Segment Start: DATA FOR PROCESSING

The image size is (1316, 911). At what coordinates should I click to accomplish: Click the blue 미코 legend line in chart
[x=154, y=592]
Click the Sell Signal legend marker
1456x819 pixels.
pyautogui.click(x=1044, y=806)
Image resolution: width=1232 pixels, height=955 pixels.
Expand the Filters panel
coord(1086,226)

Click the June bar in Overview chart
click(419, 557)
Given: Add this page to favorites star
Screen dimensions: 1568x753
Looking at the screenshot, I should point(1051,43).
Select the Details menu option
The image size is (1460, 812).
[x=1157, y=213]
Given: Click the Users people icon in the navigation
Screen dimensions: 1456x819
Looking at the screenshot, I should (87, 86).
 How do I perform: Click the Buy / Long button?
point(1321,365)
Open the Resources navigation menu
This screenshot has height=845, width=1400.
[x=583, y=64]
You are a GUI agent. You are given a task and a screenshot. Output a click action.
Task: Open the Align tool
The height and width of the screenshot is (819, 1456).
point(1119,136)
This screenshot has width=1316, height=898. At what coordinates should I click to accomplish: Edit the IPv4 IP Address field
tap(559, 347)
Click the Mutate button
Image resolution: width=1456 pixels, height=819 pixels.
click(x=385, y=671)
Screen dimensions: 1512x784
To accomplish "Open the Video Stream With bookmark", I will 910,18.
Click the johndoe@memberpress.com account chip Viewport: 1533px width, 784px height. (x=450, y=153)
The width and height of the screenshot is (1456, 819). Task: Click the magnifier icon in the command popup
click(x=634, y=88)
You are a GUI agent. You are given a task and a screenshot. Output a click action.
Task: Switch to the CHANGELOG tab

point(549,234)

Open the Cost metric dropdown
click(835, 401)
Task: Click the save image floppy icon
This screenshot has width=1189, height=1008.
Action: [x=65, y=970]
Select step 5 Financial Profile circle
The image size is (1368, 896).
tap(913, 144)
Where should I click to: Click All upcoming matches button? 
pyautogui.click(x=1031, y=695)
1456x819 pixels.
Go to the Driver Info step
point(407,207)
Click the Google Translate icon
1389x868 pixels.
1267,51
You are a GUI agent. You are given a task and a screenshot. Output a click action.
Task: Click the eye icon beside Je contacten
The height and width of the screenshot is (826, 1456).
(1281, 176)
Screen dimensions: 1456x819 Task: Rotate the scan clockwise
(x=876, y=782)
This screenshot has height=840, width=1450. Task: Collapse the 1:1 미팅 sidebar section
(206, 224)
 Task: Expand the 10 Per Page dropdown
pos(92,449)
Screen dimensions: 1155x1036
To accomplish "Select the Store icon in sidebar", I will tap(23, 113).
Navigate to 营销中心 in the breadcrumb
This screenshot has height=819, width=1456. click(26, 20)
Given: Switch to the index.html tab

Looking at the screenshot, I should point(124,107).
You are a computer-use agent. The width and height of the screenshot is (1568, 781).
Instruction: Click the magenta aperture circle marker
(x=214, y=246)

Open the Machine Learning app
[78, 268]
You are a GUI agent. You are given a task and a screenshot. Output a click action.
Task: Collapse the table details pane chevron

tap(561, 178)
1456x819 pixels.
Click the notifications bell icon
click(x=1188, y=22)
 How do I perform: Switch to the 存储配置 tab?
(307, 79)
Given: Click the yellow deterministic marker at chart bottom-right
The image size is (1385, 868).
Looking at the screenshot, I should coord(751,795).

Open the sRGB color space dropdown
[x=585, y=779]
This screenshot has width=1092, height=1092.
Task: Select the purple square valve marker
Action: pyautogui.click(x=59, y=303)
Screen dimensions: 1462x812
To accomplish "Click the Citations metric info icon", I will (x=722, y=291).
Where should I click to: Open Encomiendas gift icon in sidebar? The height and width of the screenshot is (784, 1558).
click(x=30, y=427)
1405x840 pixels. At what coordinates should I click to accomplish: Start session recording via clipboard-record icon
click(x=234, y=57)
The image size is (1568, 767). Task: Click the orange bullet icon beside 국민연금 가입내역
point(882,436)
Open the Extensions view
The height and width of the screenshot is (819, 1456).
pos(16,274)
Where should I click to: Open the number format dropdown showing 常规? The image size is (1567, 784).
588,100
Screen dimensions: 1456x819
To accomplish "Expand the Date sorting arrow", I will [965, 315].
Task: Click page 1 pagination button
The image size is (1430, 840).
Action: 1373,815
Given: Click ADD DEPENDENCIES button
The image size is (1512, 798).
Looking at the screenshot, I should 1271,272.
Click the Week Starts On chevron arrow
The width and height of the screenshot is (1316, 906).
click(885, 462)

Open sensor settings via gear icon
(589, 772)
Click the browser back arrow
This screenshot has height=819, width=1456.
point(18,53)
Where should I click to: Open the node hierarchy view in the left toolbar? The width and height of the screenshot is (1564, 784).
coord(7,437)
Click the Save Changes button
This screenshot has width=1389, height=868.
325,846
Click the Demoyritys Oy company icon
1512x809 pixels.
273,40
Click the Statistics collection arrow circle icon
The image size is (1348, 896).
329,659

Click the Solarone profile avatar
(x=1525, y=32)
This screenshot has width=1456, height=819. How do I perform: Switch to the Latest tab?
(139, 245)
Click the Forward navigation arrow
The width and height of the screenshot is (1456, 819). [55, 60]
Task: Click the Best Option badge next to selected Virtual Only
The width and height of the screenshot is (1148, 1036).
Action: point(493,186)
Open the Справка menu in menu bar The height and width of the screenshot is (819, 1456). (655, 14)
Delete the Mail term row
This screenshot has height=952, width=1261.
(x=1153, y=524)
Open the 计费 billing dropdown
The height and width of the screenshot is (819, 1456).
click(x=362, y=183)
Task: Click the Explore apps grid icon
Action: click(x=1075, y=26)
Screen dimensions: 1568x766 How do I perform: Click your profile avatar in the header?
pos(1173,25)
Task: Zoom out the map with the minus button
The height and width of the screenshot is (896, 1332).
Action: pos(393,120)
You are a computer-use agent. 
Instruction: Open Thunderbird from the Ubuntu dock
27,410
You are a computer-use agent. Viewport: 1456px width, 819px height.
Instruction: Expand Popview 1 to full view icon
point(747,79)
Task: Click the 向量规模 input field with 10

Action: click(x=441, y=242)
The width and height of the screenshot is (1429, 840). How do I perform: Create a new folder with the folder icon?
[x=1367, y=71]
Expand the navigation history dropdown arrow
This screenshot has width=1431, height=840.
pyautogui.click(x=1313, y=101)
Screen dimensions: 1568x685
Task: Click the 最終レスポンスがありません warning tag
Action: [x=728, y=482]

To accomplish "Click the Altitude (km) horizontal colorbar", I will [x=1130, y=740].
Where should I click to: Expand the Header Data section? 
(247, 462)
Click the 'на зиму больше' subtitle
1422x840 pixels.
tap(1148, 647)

Segment End: DATA FOR PROCESSING

- REQUIRED ACTION
Write out each line of the data above again, exactly as given.

- COMPLETED TASK
The image size is (1316, 911). At what coordinates should I click to accomplish: Click the blue 미코 legend line in chart
[x=154, y=592]
Click the Sell Signal legend marker
1456x819 pixels.
pyautogui.click(x=1044, y=806)
Image resolution: width=1232 pixels, height=955 pixels.
Expand the Filters panel
coord(1086,226)

Click the June bar in Overview chart
click(419, 557)
Given: Add this page to favorites star
Screen dimensions: 1568x753
Looking at the screenshot, I should point(1051,43).
Select the Details menu option
The image size is (1460, 812).
[x=1157, y=213]
Given: Click the Users people icon in the navigation
Screen dimensions: 1456x819
Looking at the screenshot, I should (87, 86).
 How do I perform: Click the Buy / Long button?
point(1321,365)
Open the Resources navigation menu
This screenshot has height=845, width=1400.
[x=583, y=64]
You are a GUI agent. You are given a task and a screenshot. Output a click action.
Task: Open the Align tool
The height and width of the screenshot is (819, 1456).
point(1119,136)
This screenshot has width=1316, height=898. At what coordinates should I click to accomplish: Edit the IPv4 IP Address field
tap(559, 347)
Click the Mutate button
Image resolution: width=1456 pixels, height=819 pixels.
click(x=385, y=671)
Screen dimensions: 1512x784
To accomplish "Open the Video Stream With bookmark", I will 910,18.
Click the johndoe@memberpress.com account chip Viewport: 1533px width, 784px height. (x=450, y=153)
The width and height of the screenshot is (1456, 819). Task: Click the magnifier icon in the command popup
click(x=634, y=88)
You are a GUI agent. You are given a task and a screenshot. Output a click action.
Task: Switch to the CHANGELOG tab

point(549,234)

Open the Cost metric dropdown
click(835, 401)
Task: Click the save image floppy icon
This screenshot has width=1189, height=1008.
Action: [x=65, y=970]
Select step 5 Financial Profile circle
The image size is (1368, 896).
tap(913, 144)
Where should I click to: Click All upcoming matches button? 
pyautogui.click(x=1031, y=695)
1456x819 pixels.
Go to the Driver Info step
point(407,207)
Click the Google Translate icon
1389x868 pixels.
1267,51
You are a GUI agent. You are given a task and a screenshot. Output a click action.
Task: Click the eye icon beside Je contacten
The height and width of the screenshot is (826, 1456).
(1281, 176)
Screen dimensions: 1456x819 Task: Rotate the scan clockwise
(x=876, y=782)
This screenshot has height=840, width=1450. Task: Collapse the 1:1 미팅 sidebar section
(206, 224)
 Task: Expand the 10 Per Page dropdown
pos(92,449)
Screen dimensions: 1155x1036
To accomplish "Select the Store icon in sidebar", I will tap(23, 113).
Navigate to 营销中心 in the breadcrumb
This screenshot has height=819, width=1456. click(26, 20)
Given: Switch to the index.html tab

Looking at the screenshot, I should point(124,107).
You are a computer-use agent. The width and height of the screenshot is (1568, 781).
Instruction: Click the magenta aperture circle marker
(x=214, y=246)

Open the Machine Learning app
[78, 268]
You are a GUI agent. You are given a task and a screenshot. Output a click action.
Task: Collapse the table details pane chevron

tap(561, 178)
1456x819 pixels.
Click the notifications bell icon
click(x=1188, y=22)
 How do I perform: Switch to the 存储配置 tab?
(307, 79)
Given: Click the yellow deterministic marker at chart bottom-right
The image size is (1385, 868).
Looking at the screenshot, I should coord(751,795).

Open the sRGB color space dropdown
[x=585, y=779]
This screenshot has width=1092, height=1092.
Task: Select the purple square valve marker
Action: pyautogui.click(x=59, y=303)
Screen dimensions: 1462x812
To accomplish "Click the Citations metric info icon", I will (x=722, y=291).
Where should I click to: Open Encomiendas gift icon in sidebar? The height and width of the screenshot is (784, 1558).
click(x=30, y=427)
1405x840 pixels. At what coordinates should I click to accomplish: Start session recording via clipboard-record icon
click(x=234, y=57)
The image size is (1568, 767). Task: Click the orange bullet icon beside 국민연금 가입내역
point(882,436)
Open the Extensions view
The height and width of the screenshot is (819, 1456).
pos(16,274)
Where should I click to: Open the number format dropdown showing 常规? The image size is (1567, 784).
588,100
Screen dimensions: 1456x819
To accomplish "Expand the Date sorting arrow", I will [965, 315].
Task: Click page 1 pagination button
The image size is (1430, 840).
Action: 1373,815
Given: Click ADD DEPENDENCIES button
The image size is (1512, 798).
Looking at the screenshot, I should 1271,272.
Click the Week Starts On chevron arrow
The width and height of the screenshot is (1316, 906).
click(885, 462)

Open sensor settings via gear icon
(589, 772)
Click the browser back arrow
This screenshot has height=819, width=1456.
point(18,53)
Where should I click to: Open the node hierarchy view in the left toolbar? The width and height of the screenshot is (1564, 784).
coord(7,437)
Click the Save Changes button
This screenshot has width=1389, height=868.
325,846
Click the Demoyritys Oy company icon
1512x809 pixels.
273,40
Click the Statistics collection arrow circle icon
The image size is (1348, 896).
329,659

Click the Solarone profile avatar
(x=1525, y=32)
This screenshot has width=1456, height=819. How do I perform: Switch to the Latest tab?
(139, 245)
Click the Forward navigation arrow
The width and height of the screenshot is (1456, 819). [55, 60]
Task: Click the Best Option badge next to selected Virtual Only
The width and height of the screenshot is (1148, 1036).
Action: point(493,186)
Open the Справка menu in menu bar The height and width of the screenshot is (819, 1456). (655, 14)
Delete the Mail term row
This screenshot has height=952, width=1261.
(x=1153, y=524)
Open the 计费 billing dropdown
The height and width of the screenshot is (819, 1456).
click(x=362, y=183)
Task: Click the Explore apps grid icon
Action: click(x=1075, y=26)
Screen dimensions: 1568x766 How do I perform: Click your profile avatar in the header?
pos(1173,25)
Task: Zoom out the map with the minus button
The height and width of the screenshot is (896, 1332).
Action: pos(393,120)
You are a computer-use agent. 
Instruction: Open Thunderbird from the Ubuntu dock
27,410
You are a computer-use agent. Viewport: 1456px width, 819px height.
Instruction: Expand Popview 1 to full view icon
point(747,79)
Task: Click the 向量规模 input field with 10

Action: click(x=441, y=242)
The width and height of the screenshot is (1429, 840). How do I perform: Create a new folder with the folder icon?
[x=1367, y=71]
Expand the navigation history dropdown arrow
This screenshot has width=1431, height=840.
pyautogui.click(x=1313, y=101)
Screen dimensions: 1568x685
Task: Click the 最終レスポンスがありません warning tag
Action: [x=728, y=482]

To accomplish "Click the Altitude (km) horizontal colorbar", I will [x=1130, y=740].
Where should I click to: Expand the Header Data section? 
(247, 462)
Click the 'на зиму больше' subtitle
1422x840 pixels.
tap(1148, 647)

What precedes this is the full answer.